Back in October, when Patrick McLouglin, the newly appointed Secretary of State for Transport told Conservative Party Conference that he wanted to ‘fast track’ HS2 and that the plans for Stage 2 (the Y route to Manchester and Leeds and the spur link to Heathrow) of the scheme would be announced by the end of the year, three dates sprang to mind.
The most obvious, looking at past form for the DfT and HS2 Ltd was December 20th, which as the day Parliament breaks up for Christmas the very last date which would be available to them. The other two days we had in mind were December 3rd and December 11th, which had been scheduled as the first and last days of the Judicial Reviews into HS2. It seemed that from Governments point of view one of these days could have been used to deflect any interest in the legal cases, and attempt to try and push HS2 as a ‘good news story’, lining up the usual suspects with vested interests ready to say it is a great idea.

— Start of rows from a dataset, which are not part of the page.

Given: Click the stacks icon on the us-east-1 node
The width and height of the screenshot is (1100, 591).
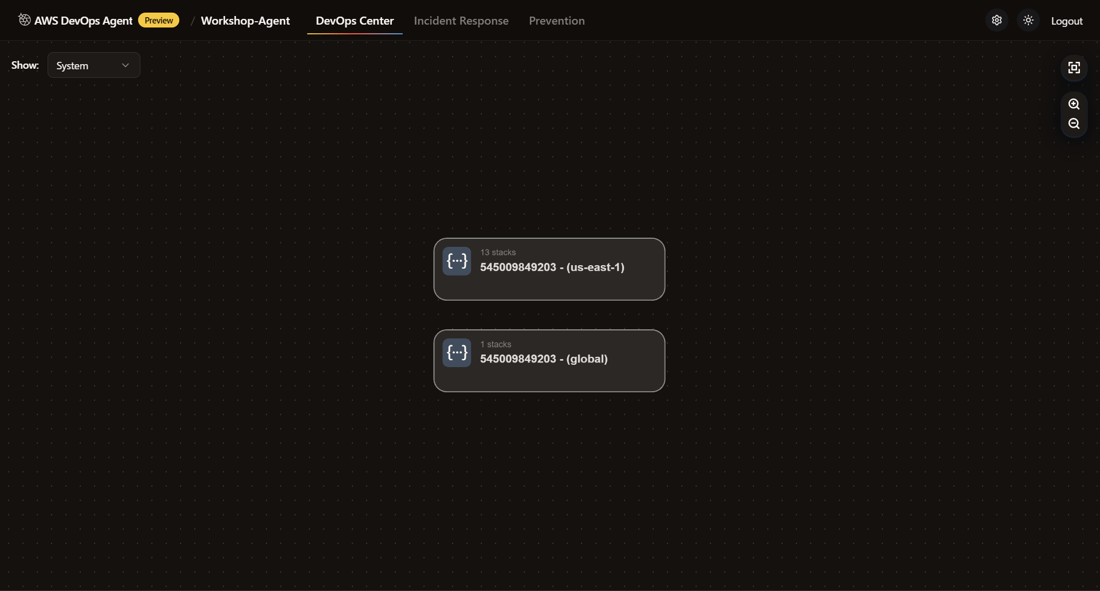Looking at the screenshot, I should pos(456,259).
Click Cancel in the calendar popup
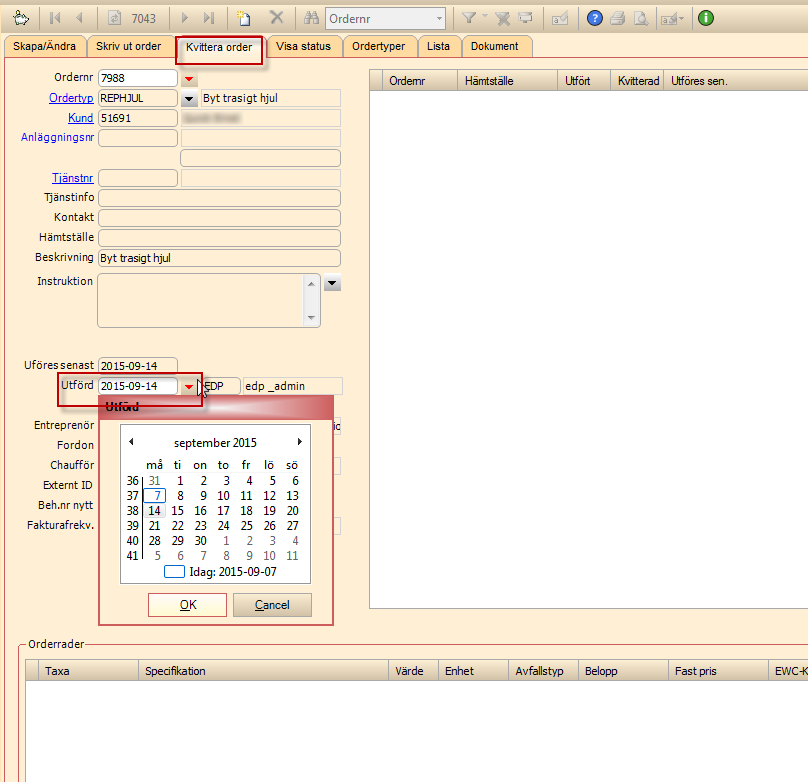 tap(272, 605)
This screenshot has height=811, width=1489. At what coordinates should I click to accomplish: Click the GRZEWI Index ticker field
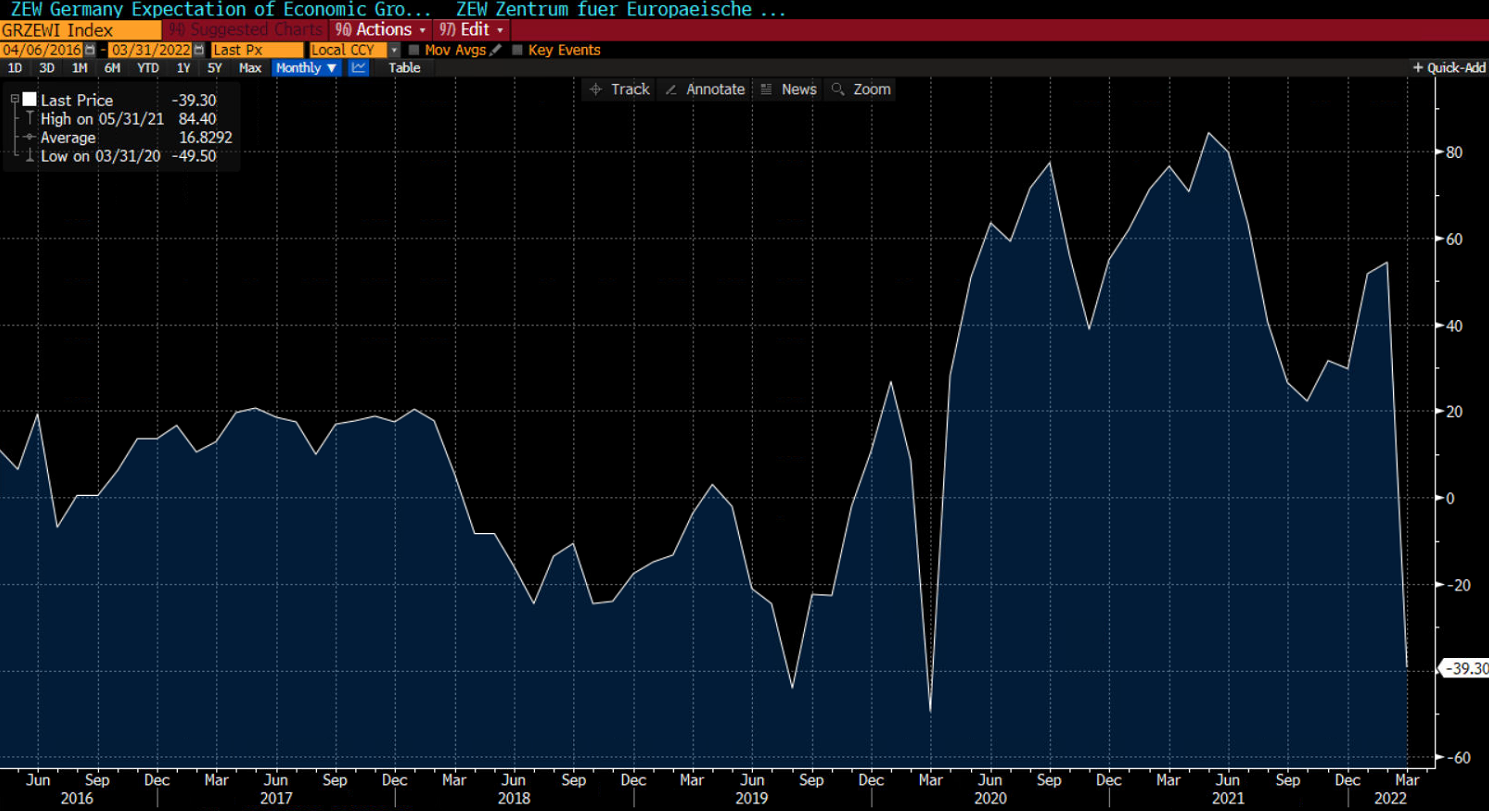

As things transpired, Chancellor George Osborne used the Autumn Statement to not only delay this announcement, but bury the delay whilst he was at it under the weight of his ‘mini budget’. However, it has turned out since then that December 11th was set to be the date of the announcement, so the question is why the delay?
We had always been of the opinion that the Government were being a bit silly in the idea that they had planned to announce the Stage 2 route before a ruling on the Judicial Reviews, as they might have looked a little foolish if one day they were trumpeting their plans and then within a month they were deemed to have acted illegally. Whilst it is suspected that this was the reason for the delay, it is by no means certain, all that seems is certain is that George Osborne didn’t just make the announcement, but the Treasury made the decision to delay.
What has to be remembered of course is that the barristers defending the decisions surrounding HS2 in court, whilst reported as acting for the Department for Transport, actually work for the Treasury. Like with the preparations for defending (and then conceding) the case brought by Virgin over the West Coast Mainline franchise farce, it is likely that preparations for the legal challenges were the first time that anyone in Government actually tried to properly analyse the justifications for HS2, which we suspect will have shown that they fall well short.
Of course all of this is speculative, there may well be other answers for the delay, and it may well be that an announcement on the Y route is made before the rulings on the legal challenges which are expected in mid-January. But, given that the main plank of defence from Government in court was that all that has happened so far was around policy and ‘no decision on HS2 has yet been made’, it could simply have been felt that announcing Stage 2 on the day the court case was planned to conclude, but a month before any ruling, could just have weakened that defence.